> TASK GOAL
Please reproduce all of the records below word for word.

> Collected data entries
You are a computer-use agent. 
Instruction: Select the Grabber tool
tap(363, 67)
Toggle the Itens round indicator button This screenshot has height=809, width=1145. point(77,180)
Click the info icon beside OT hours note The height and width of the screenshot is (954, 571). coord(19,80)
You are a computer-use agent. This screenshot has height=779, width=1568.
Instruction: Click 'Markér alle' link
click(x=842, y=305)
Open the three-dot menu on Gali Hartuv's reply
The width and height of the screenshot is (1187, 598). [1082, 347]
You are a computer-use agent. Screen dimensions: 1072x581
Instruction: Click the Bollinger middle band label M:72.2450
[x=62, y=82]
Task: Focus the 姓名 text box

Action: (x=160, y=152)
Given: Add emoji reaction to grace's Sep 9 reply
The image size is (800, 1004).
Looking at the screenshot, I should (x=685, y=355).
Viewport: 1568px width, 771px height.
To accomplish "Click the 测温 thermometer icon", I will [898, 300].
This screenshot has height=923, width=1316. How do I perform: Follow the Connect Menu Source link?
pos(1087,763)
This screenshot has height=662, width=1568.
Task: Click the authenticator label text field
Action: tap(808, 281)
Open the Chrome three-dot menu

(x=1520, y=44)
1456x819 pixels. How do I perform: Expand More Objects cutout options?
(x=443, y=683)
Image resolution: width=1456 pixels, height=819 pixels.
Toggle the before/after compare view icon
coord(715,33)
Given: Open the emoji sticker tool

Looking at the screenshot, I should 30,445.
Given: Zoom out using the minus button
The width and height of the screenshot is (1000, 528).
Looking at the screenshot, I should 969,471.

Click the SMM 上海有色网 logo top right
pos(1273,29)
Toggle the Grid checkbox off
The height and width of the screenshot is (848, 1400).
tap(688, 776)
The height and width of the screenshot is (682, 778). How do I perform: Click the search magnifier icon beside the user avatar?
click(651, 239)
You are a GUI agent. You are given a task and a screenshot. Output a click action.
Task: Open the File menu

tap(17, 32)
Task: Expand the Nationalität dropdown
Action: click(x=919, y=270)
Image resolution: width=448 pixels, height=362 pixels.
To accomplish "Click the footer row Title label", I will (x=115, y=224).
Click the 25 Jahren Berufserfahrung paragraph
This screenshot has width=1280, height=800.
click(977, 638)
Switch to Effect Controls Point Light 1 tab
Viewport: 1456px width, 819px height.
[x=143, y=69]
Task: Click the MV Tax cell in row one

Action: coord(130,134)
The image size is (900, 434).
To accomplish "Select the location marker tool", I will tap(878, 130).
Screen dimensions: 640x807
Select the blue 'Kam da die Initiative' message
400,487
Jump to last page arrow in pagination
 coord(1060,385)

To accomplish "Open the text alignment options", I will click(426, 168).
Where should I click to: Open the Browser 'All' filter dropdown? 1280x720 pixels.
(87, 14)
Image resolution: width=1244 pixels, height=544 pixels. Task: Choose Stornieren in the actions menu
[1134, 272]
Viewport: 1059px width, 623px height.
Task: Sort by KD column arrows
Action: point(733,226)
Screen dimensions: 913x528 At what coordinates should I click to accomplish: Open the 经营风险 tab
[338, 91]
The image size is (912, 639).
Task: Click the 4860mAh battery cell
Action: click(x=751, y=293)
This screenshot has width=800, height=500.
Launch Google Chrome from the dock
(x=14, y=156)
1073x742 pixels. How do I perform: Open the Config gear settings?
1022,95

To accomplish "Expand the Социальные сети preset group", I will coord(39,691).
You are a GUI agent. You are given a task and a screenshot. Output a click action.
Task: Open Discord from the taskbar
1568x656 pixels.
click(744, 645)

> FULL RESPONSE
You are a computer-use agent. 
Instruction: Select the Grabber tool
tap(363, 67)
Toggle the Itens round indicator button This screenshot has height=809, width=1145. point(77,180)
Click the info icon beside OT hours note The height and width of the screenshot is (954, 571). coord(19,80)
You are a computer-use agent. This screenshot has height=779, width=1568.
Instruction: Click 'Markér alle' link
click(x=842, y=305)
Open the three-dot menu on Gali Hartuv's reply
The width and height of the screenshot is (1187, 598). [1082, 347]
You are a computer-use agent. Screen dimensions: 1072x581
Instruction: Click the Bollinger middle band label M:72.2450
[x=62, y=82]
Task: Focus the 姓名 text box

Action: (x=160, y=152)
Given: Add emoji reaction to grace's Sep 9 reply
The image size is (800, 1004).
Looking at the screenshot, I should (x=685, y=355).
Viewport: 1568px width, 771px height.
To accomplish "Click the 测温 thermometer icon", I will [898, 300].
This screenshot has height=923, width=1316. How do I perform: Follow the Connect Menu Source link?
pos(1087,763)
This screenshot has height=662, width=1568.
Task: Click the authenticator label text field
Action: tap(808, 281)
Open the Chrome three-dot menu

(x=1520, y=44)
1456x819 pixels. How do I perform: Expand More Objects cutout options?
(x=443, y=683)
Image resolution: width=1456 pixels, height=819 pixels.
Toggle the before/after compare view icon
coord(715,33)
Given: Open the emoji sticker tool

Looking at the screenshot, I should 30,445.
Given: Zoom out using the minus button
The width and height of the screenshot is (1000, 528).
Looking at the screenshot, I should 969,471.

Click the SMM 上海有色网 logo top right
pos(1273,29)
Toggle the Grid checkbox off
The height and width of the screenshot is (848, 1400).
tap(688, 776)
The height and width of the screenshot is (682, 778). How do I perform: Click the search magnifier icon beside the user avatar?
click(651, 239)
You are a GUI agent. You are given a task and a screenshot. Output a click action.
Task: Open the File menu

tap(17, 32)
Task: Expand the Nationalität dropdown
Action: click(x=919, y=270)
Image resolution: width=448 pixels, height=362 pixels.
To accomplish "Click the footer row Title label", I will (x=115, y=224).
Click the 25 Jahren Berufserfahrung paragraph
This screenshot has width=1280, height=800.
click(977, 638)
Switch to Effect Controls Point Light 1 tab
Viewport: 1456px width, 819px height.
[x=143, y=69]
Task: Click the MV Tax cell in row one

Action: coord(130,134)
The image size is (900, 434).
To accomplish "Select the location marker tool", I will tap(878, 130).
Screen dimensions: 640x807
Select the blue 'Kam da die Initiative' message
400,487
Jump to last page arrow in pagination
 coord(1060,385)

To accomplish "Open the text alignment options", I will click(426, 168).
Where should I click to: Open the Browser 'All' filter dropdown? 1280x720 pixels.
(87, 14)
Image resolution: width=1244 pixels, height=544 pixels. Task: Choose Stornieren in the actions menu
[1134, 272]
Viewport: 1059px width, 623px height.
Task: Sort by KD column arrows
Action: point(733,226)
Screen dimensions: 913x528 At what coordinates should I click to accomplish: Open the 经营风险 tab
[338, 91]
The image size is (912, 639).
Task: Click the 4860mAh battery cell
Action: click(x=751, y=293)
This screenshot has width=800, height=500.
Launch Google Chrome from the dock
(x=14, y=156)
1073x742 pixels. How do I perform: Open the Config gear settings?
1022,95

To accomplish "Expand the Социальные сети preset group", I will coord(39,691).
You are a GUI agent. You are given a task and a screenshot. Output a click action.
Task: Open Discord from the taskbar
1568x656 pixels.
click(744, 645)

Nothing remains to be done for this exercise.